Unhappy no matter where I move — does anyone else deal with this & how have you overcome it?
I (29f) was living in LA working in the entertainment industry & started feeling unhappy with my life in California, moved to Austin, TX and now am feeling the same emotions of dissatisfaction and depression.
I moved to LA for a good job working for one of the production heavy-hitters. I loved the weather & access to nature, and I made a few close friends I still talk to/visit today. In hindsight, I feel like my social life was perfectly healthy, but at the time of living there I remember feeling like I spent a lot of time alone and missed being close to friends back on the east coast. There were also a lot of things I hated about LA; traffic, cost of living, how spread out the city was. Again, when I remember LA now it’s definitely through rose colored glasses, but at the time, I was constantly thinking about moving somewhere else.
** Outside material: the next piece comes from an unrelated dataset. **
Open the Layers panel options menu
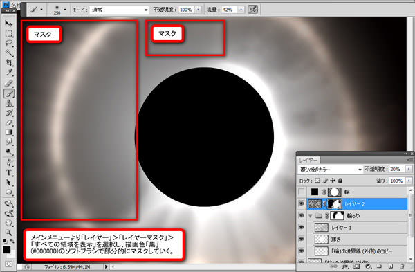 point(409,160)
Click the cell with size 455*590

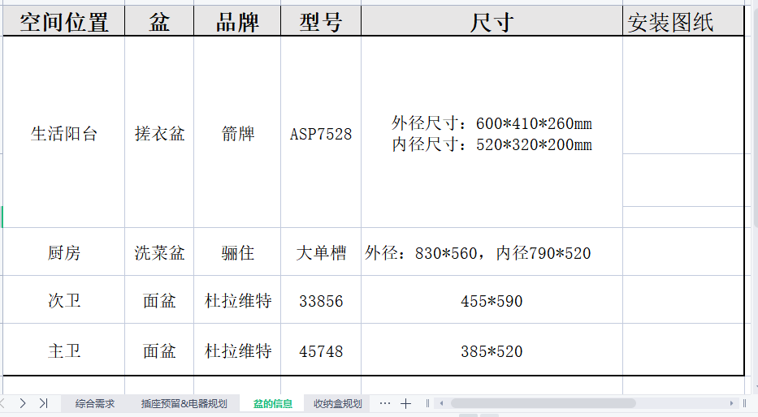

About 3 years later, I started actively applying to jobs elsewhere. I have a sibling who had been living in Austin, TX so I was familiar with the city/had visited a handful of times, and thought it might be a good fit. I ended up getting another good job offer with a really competitive salary that I felt I couldn’t turn down.
The first few months in Austin, I really enjoyed it — I liked my new coworkers, loved how navigable & friendly the city was, & quickly started making friends via things like run clubs and art studios I joined. However, after the initial glow wore off, I started missing LA a LOT and now after about 1.5 years in Austin, I feel I’ve been unable to make as deep of connections as I had in LA and am struggling to feel connected to the city. Once again, I feel like I spend a lot of time alone & am always feeling like my life could be better elsewhere.
I know realistically, these are the exact same feelings I had in LA & that no matter where I go, there there I’ll be, but I cannot seem to get over this mental hurdle that my life would be better somewhere else. I sometimes feel like I’ll never be happy no matter where I move. Has anyone ever experienced this? How did you get over it?